┌────────

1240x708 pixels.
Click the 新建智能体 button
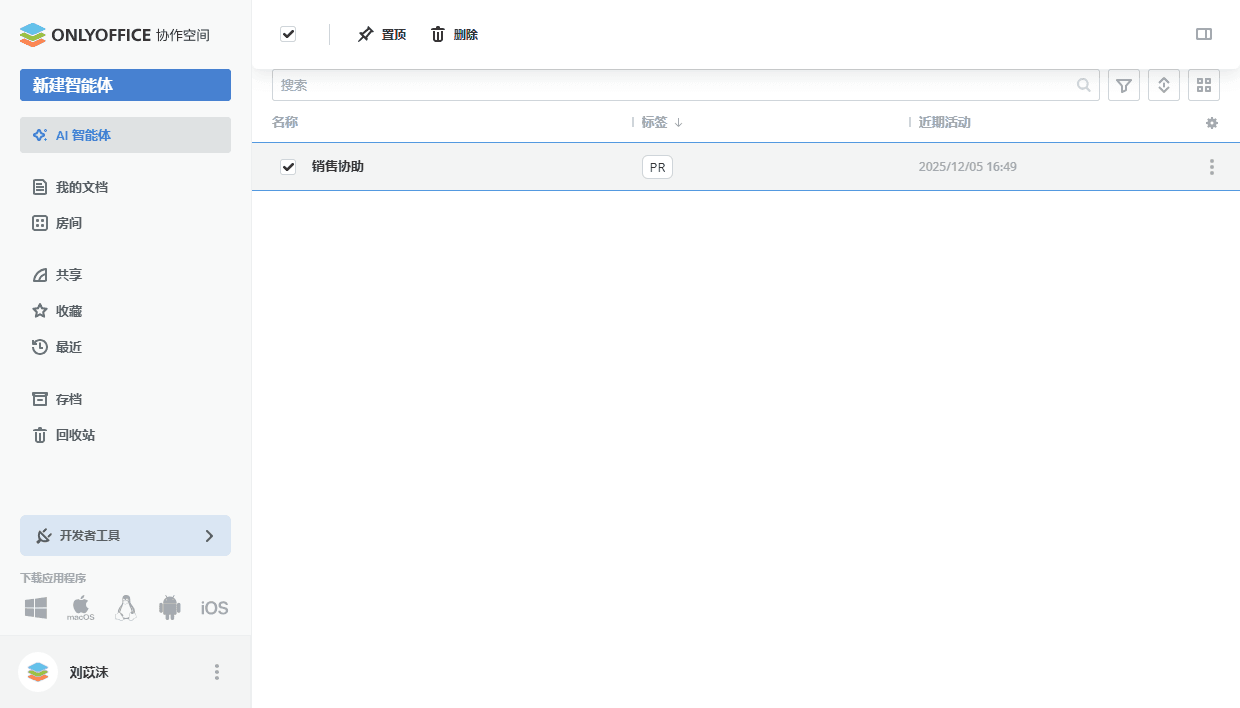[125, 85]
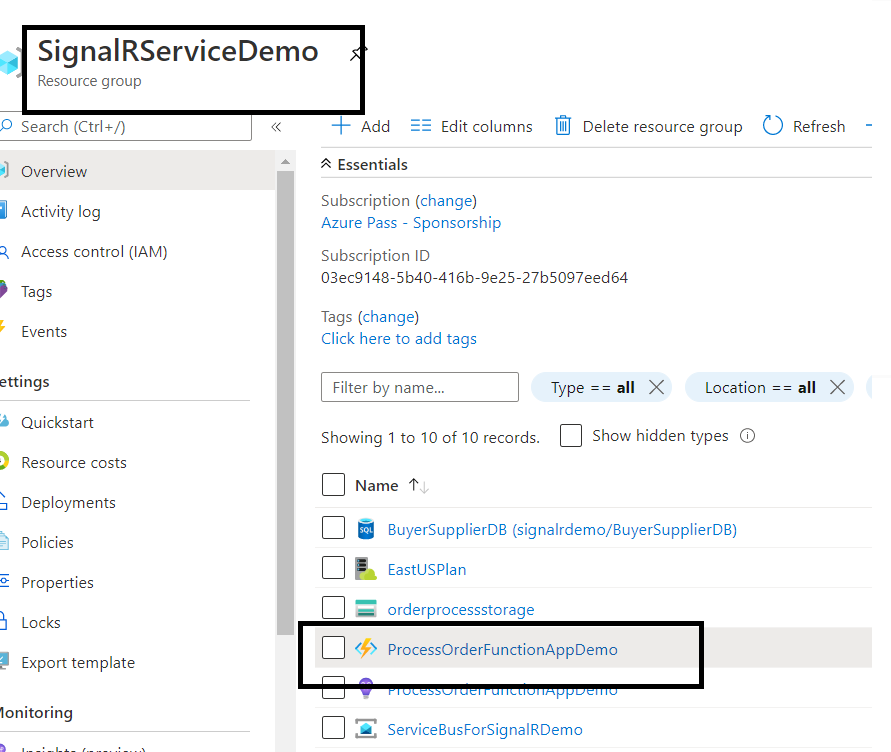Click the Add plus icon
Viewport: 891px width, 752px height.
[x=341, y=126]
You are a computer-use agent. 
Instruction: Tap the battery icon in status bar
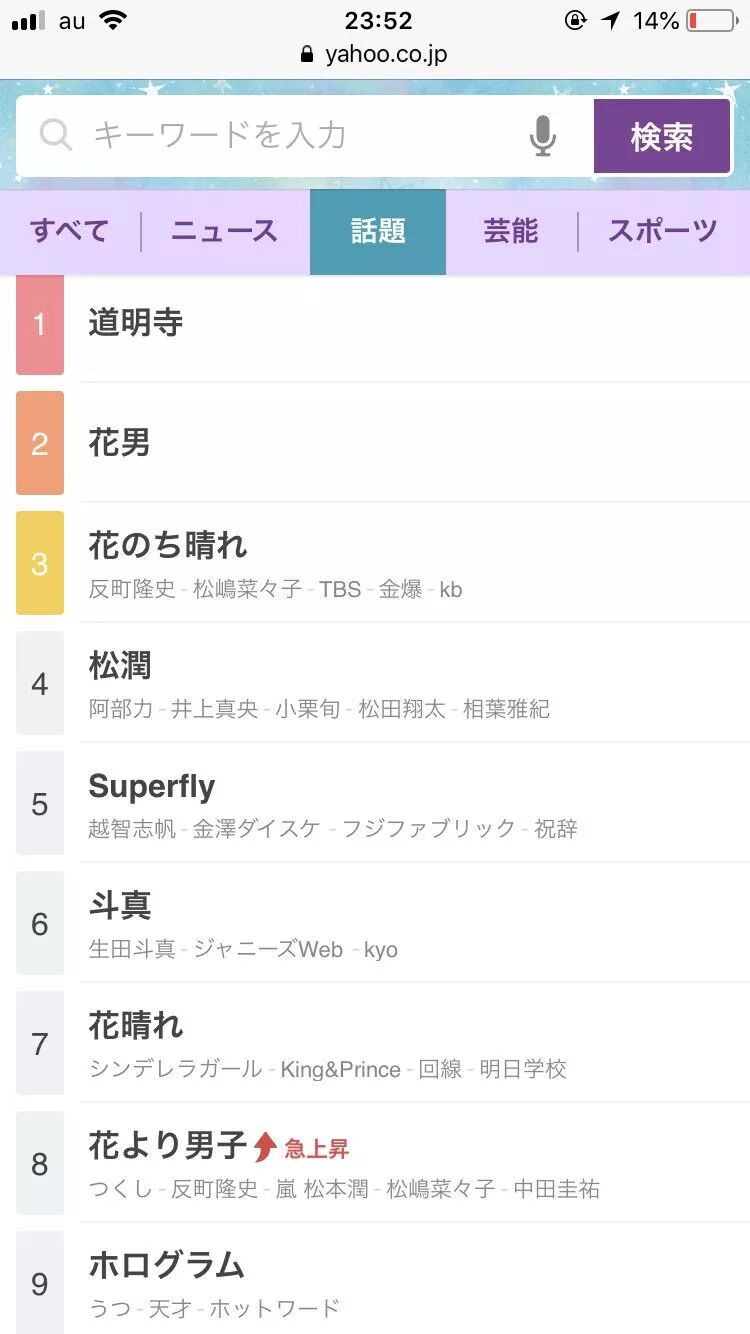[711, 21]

└────────

EXERCISE OBJECTIVE:
Copy the data above word for word, leaving out the pictures.

TASK ANSWER:
1240x708 pixels.
Click the 新建智能体 button
[125, 85]
Click the Add plus icon
Viewport: 891px width, 752px height.
[x=341, y=126]
You are a computer-use agent. 
Instruction: Tap the battery icon in status bar
[711, 21]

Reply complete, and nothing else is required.